JAKARTA – Jaringan gerai minuman teh autentik populer asal Taiwan, Teazzi Indonesia, mendadak ramai menjadi perbincangan hangat di berbagai platform media sosial. Merek yang selama ini dikenal luas berkat sajian teh seduh berkualitas premium tersebut kini harus berhadapan dengan gelombang kritik tajam hingga munculnya gerakan ajakan boikot dari sejumlah warganet akibat langkah strategi pemasaran terbarunya yang menggandeng selebritas papan atas, Nagita Slavina.
Sentimen negatif ini mencuat ke publik pasca-peluncuran menu edisi khusus berseri “Nagita for Teazzi”. Kolaborasi seasonal tersebut mengemas beberapa varian minuman berbasis buah persik, seperti White Peach Jasmine Green Milk Tea, White Peach Four Seasons Oolong Milk Tea, White Peach Jasmine Green Pure Tea, hingga Peach Jelly with Peach Cubes.
Dikaitkan dengan Sentimen Politik Rezim
Berdasarkan dinamika yang berkembang di platform Threads dan Instagram, gelombang penolakan masif ini rupanya tidak menyasar pada kualitas rasa produk Teazzi, melainkan tertuju pada sosok Nagita Slavina sebagai ikon kampanye. Warganet secara masif mengaitkan langkah boikot ini dengan posisi politik lingkaran terdekat keluarga besar RANS Entertainment di era pemerintahan Presiden Prabowo Subianto saat ini.
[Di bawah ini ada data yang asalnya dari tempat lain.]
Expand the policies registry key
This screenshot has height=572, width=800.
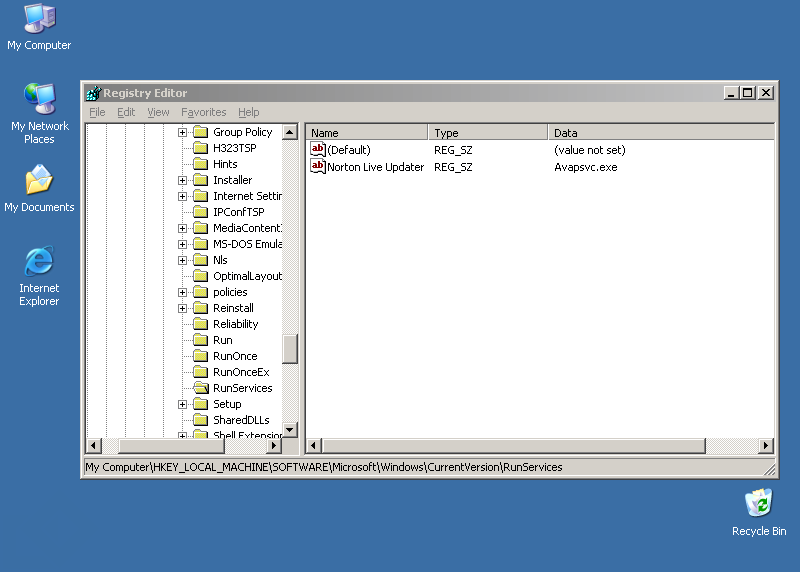pyautogui.click(x=183, y=292)
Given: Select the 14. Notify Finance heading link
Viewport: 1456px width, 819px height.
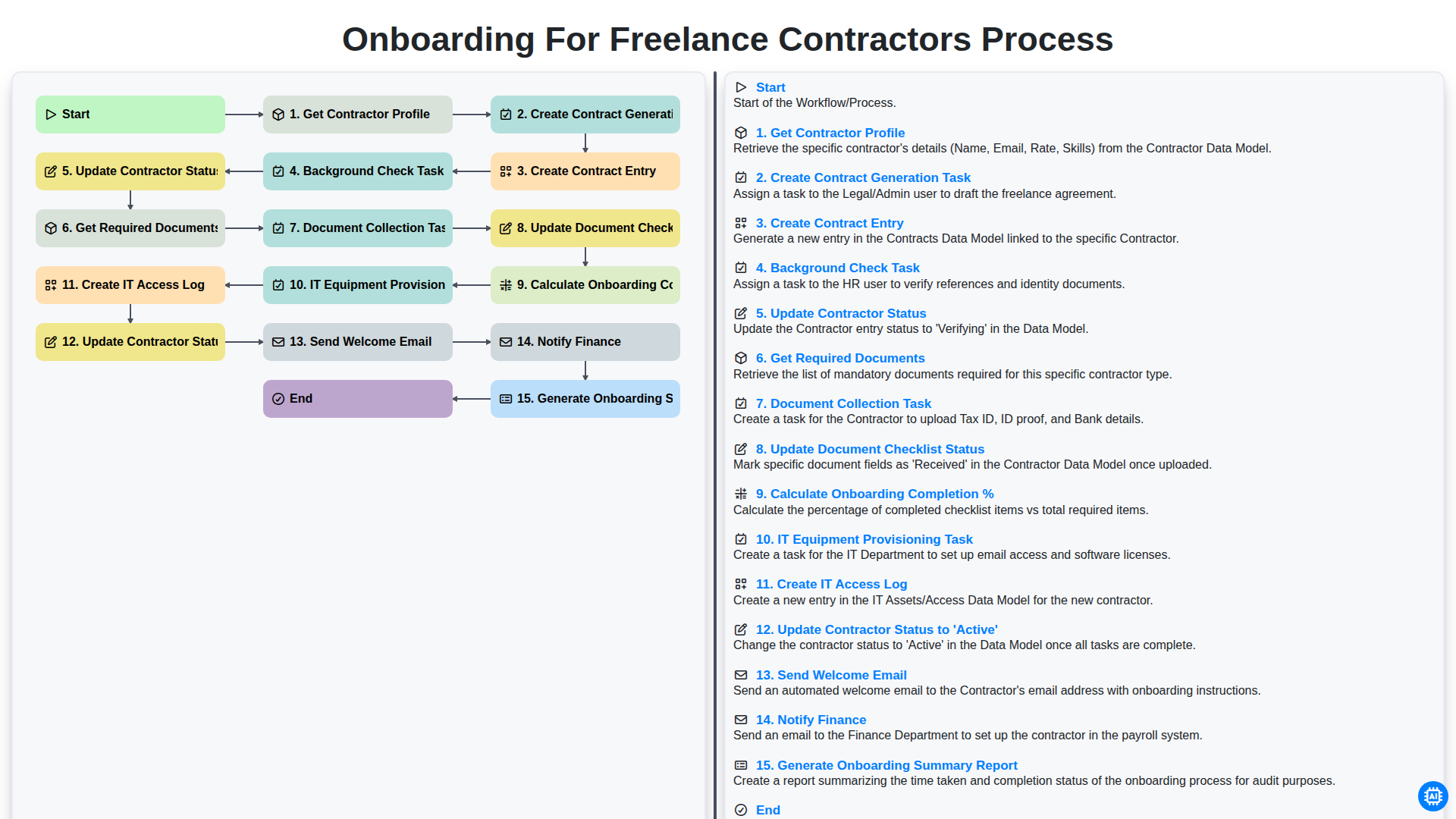Looking at the screenshot, I should pos(811,720).
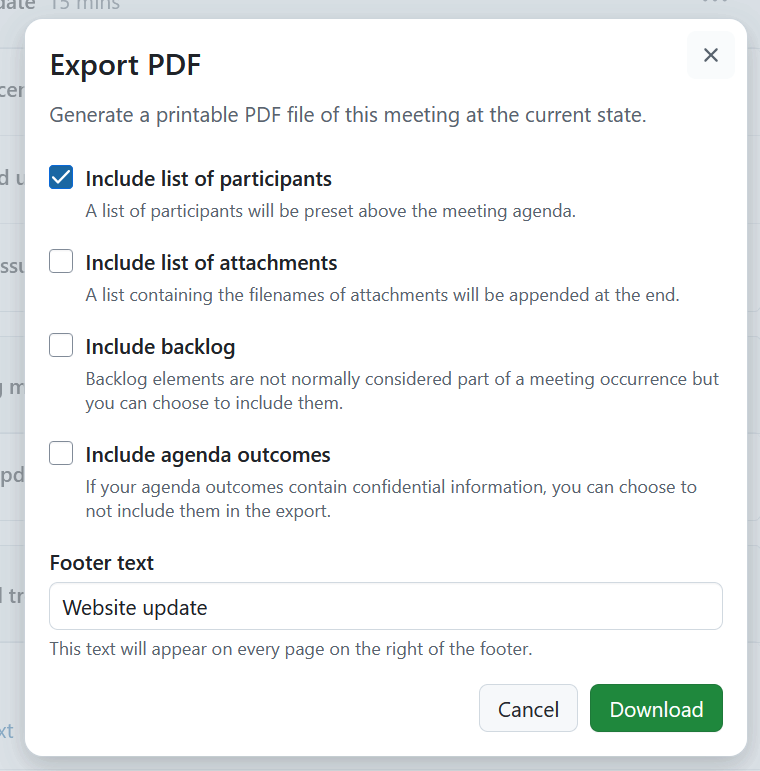Click the 'Include agenda outcomes' label text
The image size is (760, 771).
click(208, 455)
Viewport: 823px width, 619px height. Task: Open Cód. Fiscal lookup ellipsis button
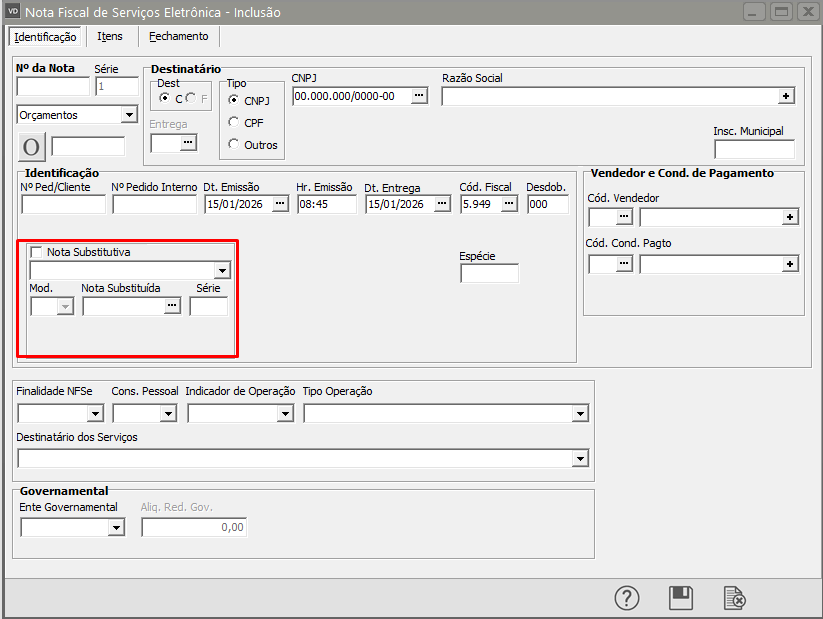coord(509,204)
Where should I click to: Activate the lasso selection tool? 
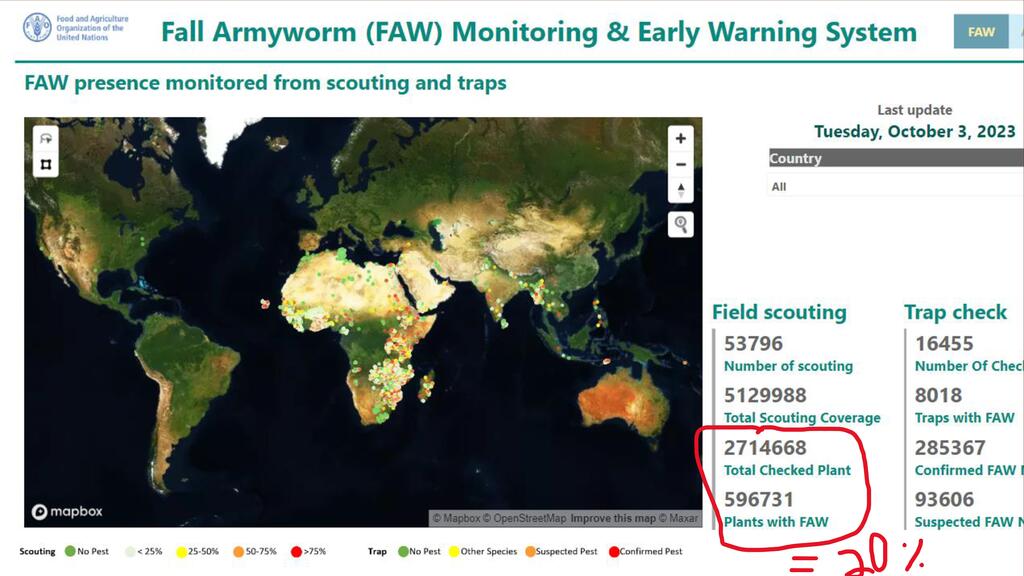[46, 139]
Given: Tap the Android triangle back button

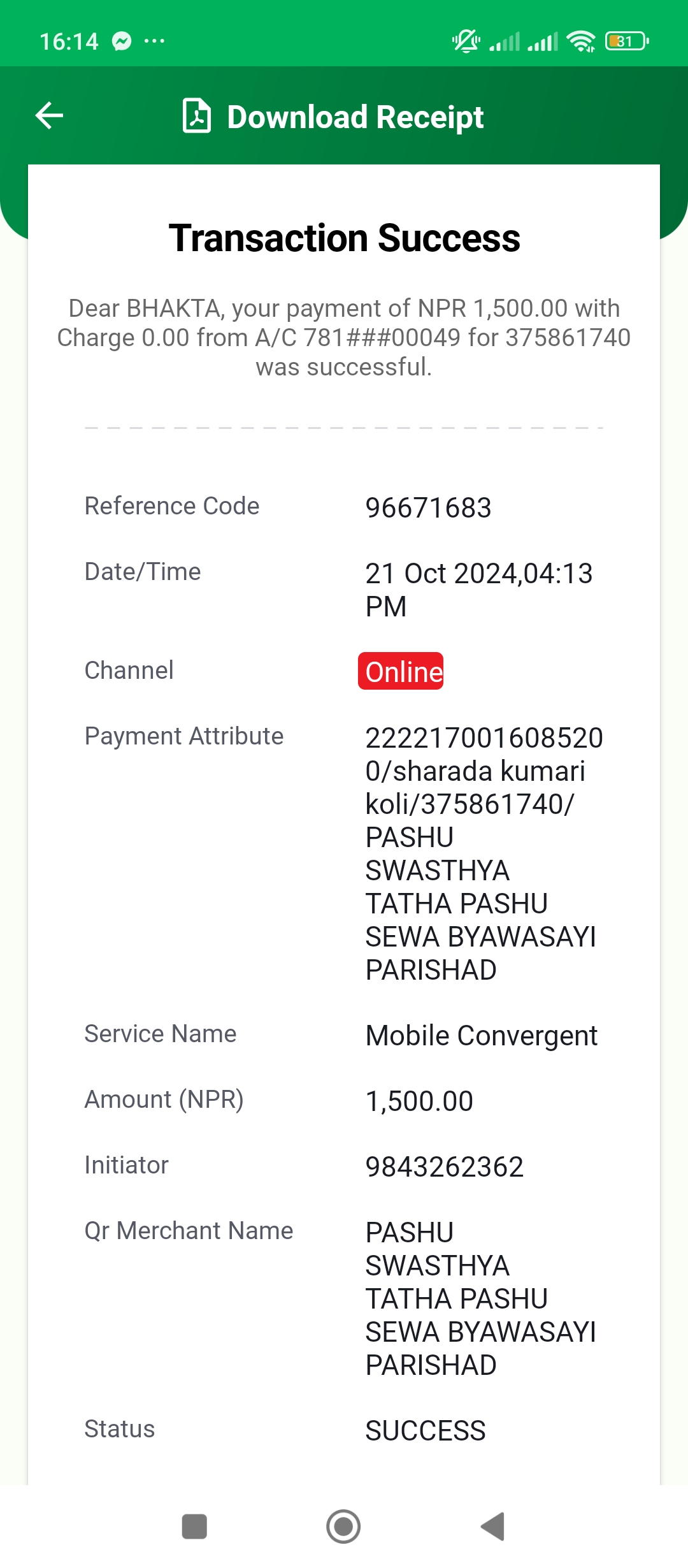Looking at the screenshot, I should [492, 1527].
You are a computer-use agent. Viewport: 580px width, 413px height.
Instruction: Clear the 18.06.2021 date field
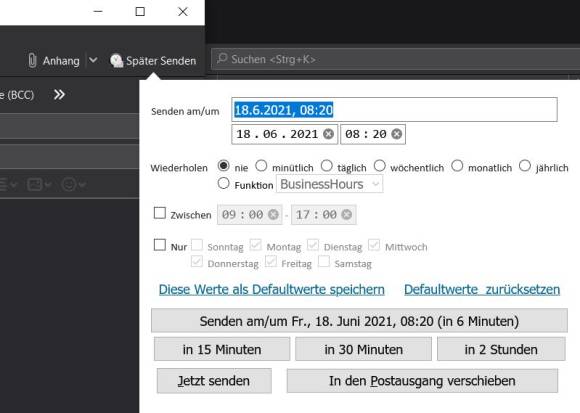pyautogui.click(x=328, y=134)
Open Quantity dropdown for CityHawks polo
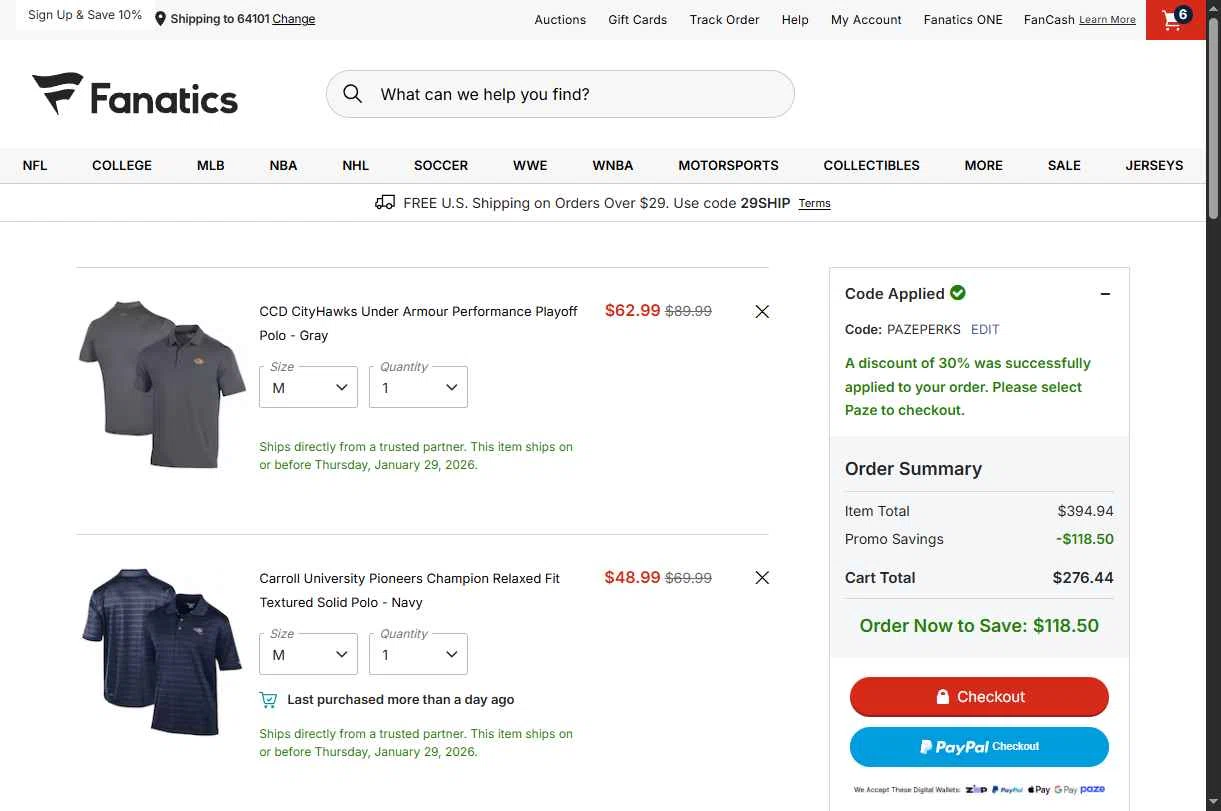Screen dimensions: 1221x811 pos(418,387)
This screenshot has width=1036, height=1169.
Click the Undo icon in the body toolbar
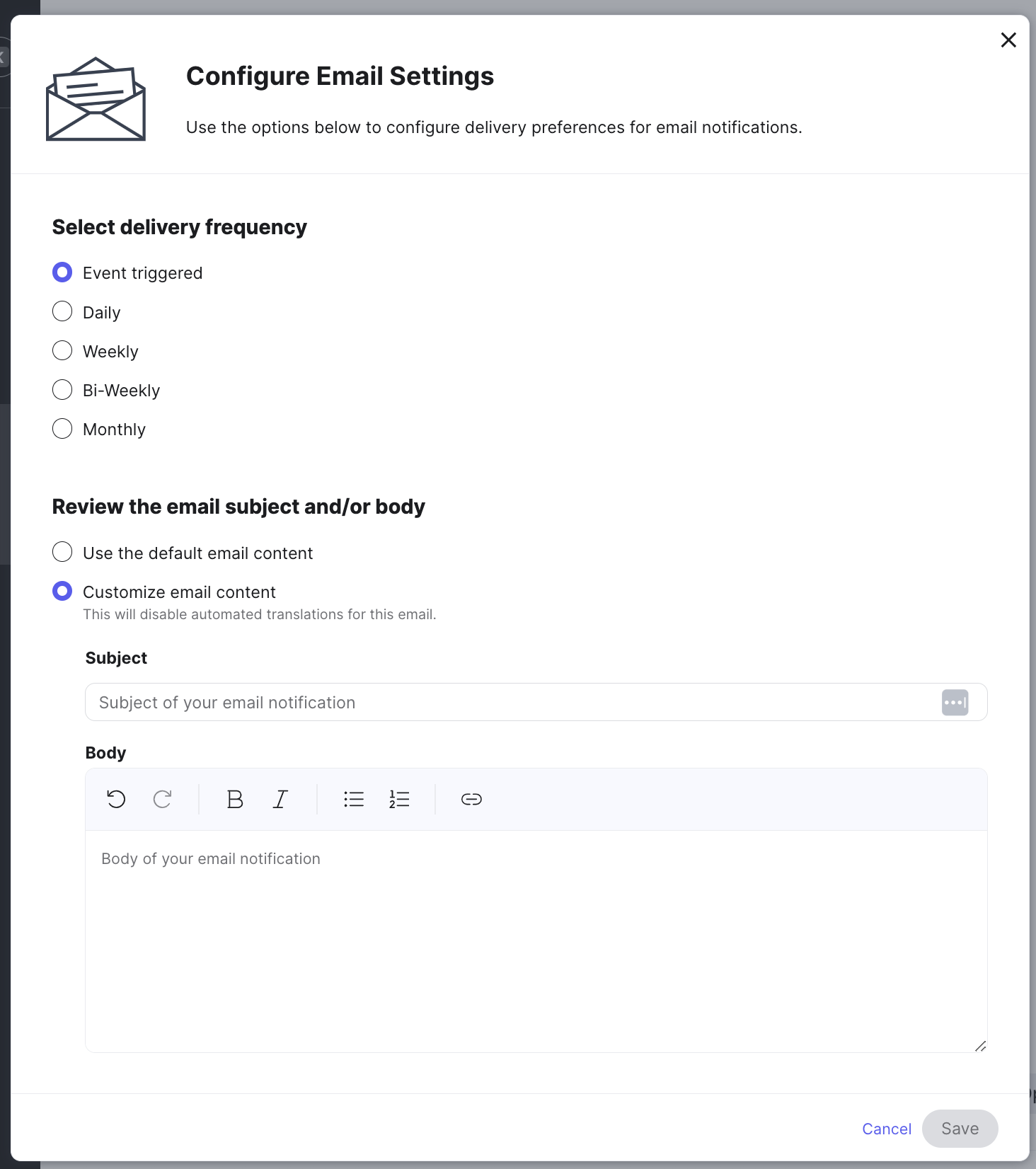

Sebagaimana diketahui, Raffi Ahmad saat ini mengemban amanat sebagai Utusan Khusus Presiden Bidang Pembinaan Generasi Muda dan Pekerja Seni. Tak hanya itu, gurita posisi strategis juga ditempati oleh anggota keluarga serta sirkel terdekat mereka, mulai dari Nisya Ahmad (Anggota DPRD Jawa Barat), Jeje Ritchie Ismail (Bupati Bandung Barat), Tubagus Fiki Chikara Satari (Direktur Utama TVRI), Barry Tamin (Komisaris Independen PT Sarinah), hingga Dony Oskaria yang menduduki posisi penting sebagai COO Danantara Indonesia.
“@teazzi.id netizen konsumenmu mayoritas korban kebijakan rezim ini. So pikir2 lg klo mau colab sama @rans.entertainment,” tulis salah seorang pengguna Threads dengan akun @briyant.braspla.
Selain isu politik, Teazzi juga dinilai keliru dalam melakukan pembidikan segmen pasar. Beberapa akun konsumen mengkritik bahwa mayoritas pelanggan loyal Teazzi merupakan kalangan menengah ke atas (middle-up) yang teredukasi, yang dinilai memiliki preferensi berbeda dan kerap berseberangan dengan basis penggemar militan sirkel RANS.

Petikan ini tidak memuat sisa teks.